### [DATASET RECORDS]
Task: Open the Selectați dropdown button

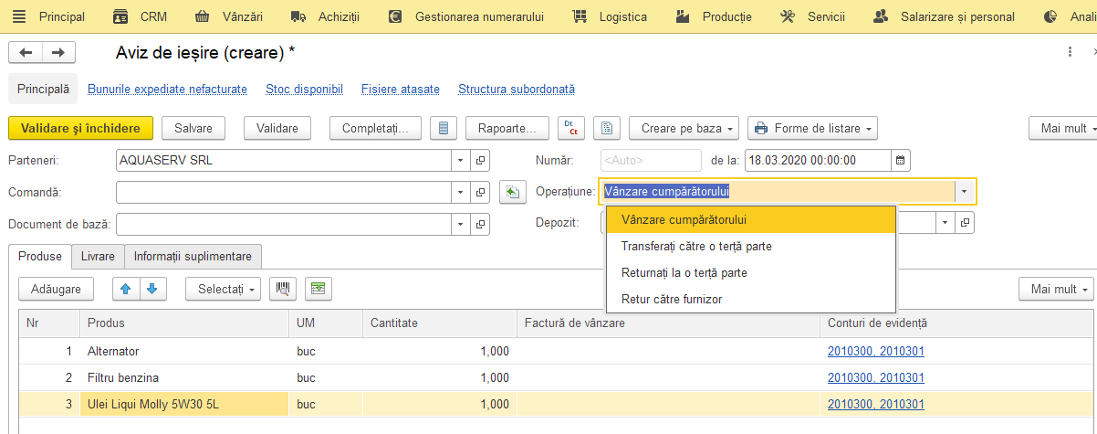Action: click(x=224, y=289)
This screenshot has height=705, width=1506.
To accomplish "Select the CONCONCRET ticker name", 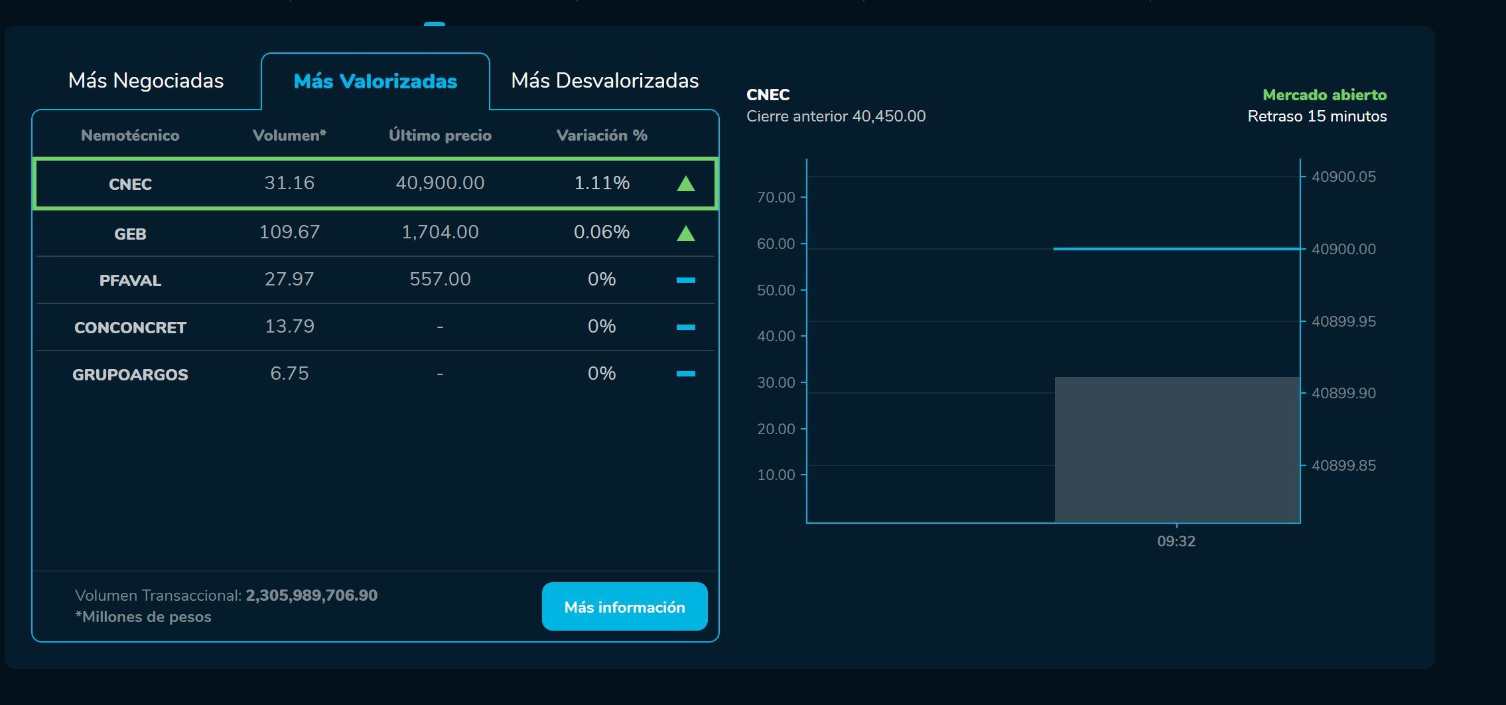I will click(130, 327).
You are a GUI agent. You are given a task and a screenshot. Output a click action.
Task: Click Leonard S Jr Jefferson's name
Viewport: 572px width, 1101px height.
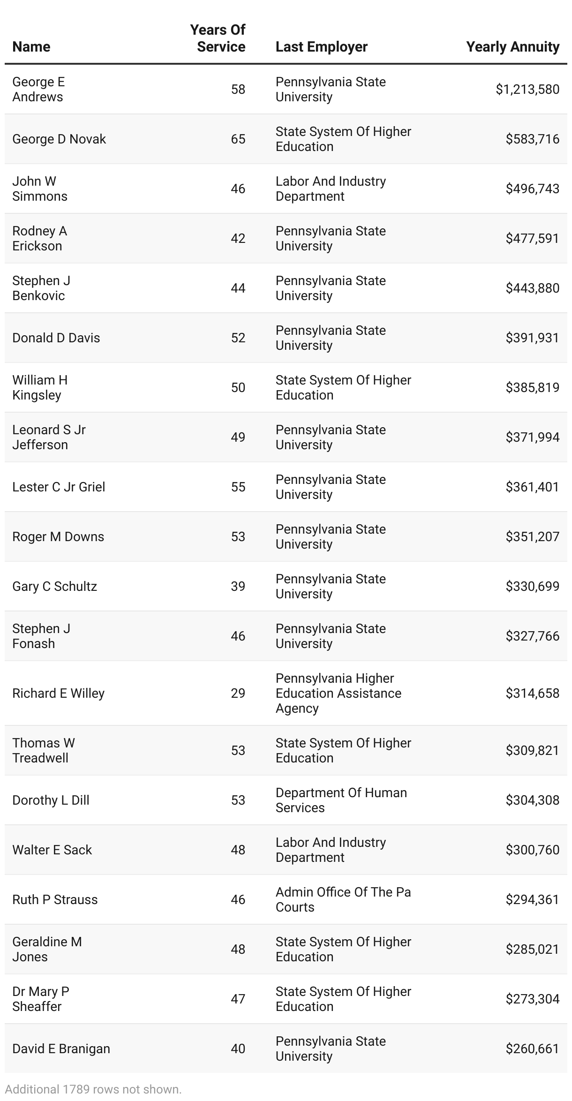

### [TASK GOAL]
What number of lines in the data above include the string "height"? Answer with that number only.

### [SOLVED PROBLEM]
2